0

I have been trying to test my complex CSR matrix vector code on a system with 2 CPU having 6 core each. I surprisingly get almost the same timing for 1, 2, 4, 6 or 12 threads. It works and I can see that the corresponding threads are alive during the multiplication but no speed up what so ever. I don't understand if I have done some mistake or just that the problem at hand cannot be scaled.

void spmv_csr(int num_rows, const int* rowPtrs, const int* colIdxs, const double complex* values,  const double complex* x, double complex* y)
{
  double complex rowSum;
  int i, j, row_start, row_end;
  clock_t begin, end;
  begin = clock();
  #pragma omp parallel for private(j, i, row_start, row_end) reduction(+:rowSum)
  for(i = 0; i < num_rows; i++)
  {
    rowSum = 0.00 + 0.00 *I;
    row_start = rowPtrs[i]-1;
    row_end = rowPtrs[i+1]-1;
    for (j=row_start; j<row_end; j++)
    {
        rowSum += ((creal(values[j]) * creal(x[colIdxs[j]-1])) - (cimag(values[j]) *  cimag(x[colIdxs[j]-1]))) + (((creal(values[j]) * cimag(x[colIdxs[j]-1])) +  (cimag(values[j]) * creal(x[colIdxs[j]-1]))) * I);
    }
    y[offset+i] = rowSum;
  }
  end = clock();
  printf("Time Elapsed: %f seconds\n", (double)(end - begin)/CLOCKS_PER_SEC);

}

I get around 0.38 sec for run with 1, 2, 4, 6, 8, 12 threads, I don't understand why I am not even seeing 10% speedup.

Thanks for any inputs in advance.

Romasz
  • 29,662
  • 13
  • 79
  • 154
Waltee
  • 11
  • Are all threads running concurrently? I would call omp_get_num_threads() function to find out actually if the program is taking advantage of the multicore CPU. – Juniar Sep 26 '14 at 18:49
  • 1
    Possible duplicate of a recent question that is a duplicate of a question that is a duplicate of [an older question](http://stackoverflow.com/questions/10673732/openmp-time-and-clock-calculates-two-different-results) - don't use `clock()`. Also, your code is memory-bound and with big matrices performance won't scale. – Hristo Iliev Sep 26 '14 at 18:52
  • @Hristo Iliev Possible, but it was asked by a different User. However you might have to redirect him, to find out if that is what he is asking. – Juniar Sep 26 '14 at 18:59
  • Hi Juniar and Hristo, Thanks for your reply. Yes all the threads are alive at the same time. I did get_num_threads as well as i can see in top -H when the multiplication is being done. I will use omp time and see if i get the performance I am looking for. will keep u posted. Thanks once again. – Waltee Sep 26 '14 at 19:47
  • 1
    Hi Guys, I tried your suggestions and timed using omp_get_wtime(). Still its the same doesn't seem to scale at all. I also made sure once more that the threads are alive. Not sure if something is blocking it or my mix language programming FORTRAN/C is causing a mess while linking. Thanks a lot for your inputs. ~Walter – Waltee Sep 27 '14 at 13:23

1 Answers1

1

It looks like the reduction variable rowSum is becoming a point of serialization. Since rowSum isn't only accumulated as a total but also read from (y[offset+i] = rowSum;) it will have to be serialized.

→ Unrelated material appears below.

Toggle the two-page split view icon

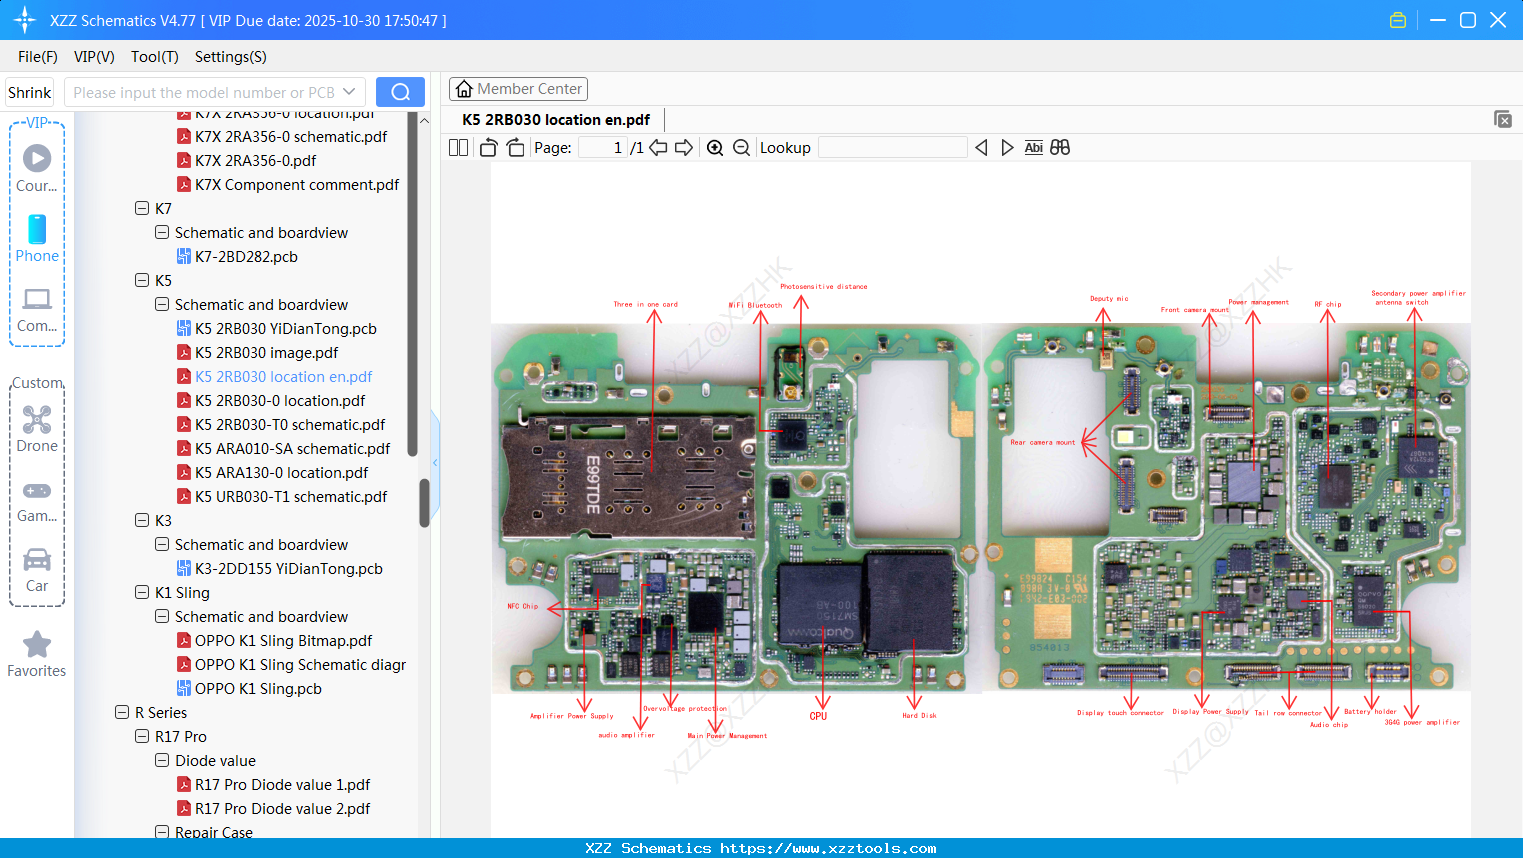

If you intend for rowSum to be across only a single row, I would remove the reduction and make it private. I would change the pragma to:

#pragma omp parallel for private(j, i, row_start, row_end, rowSum)

If you intend for rowSum to be a total across all rows, I would use my above suggestion to get parallelism, and then use a prefix-sum to modify y afterwards to get the correct totals.

user2548418
  • 1,531
  • 10
  • 17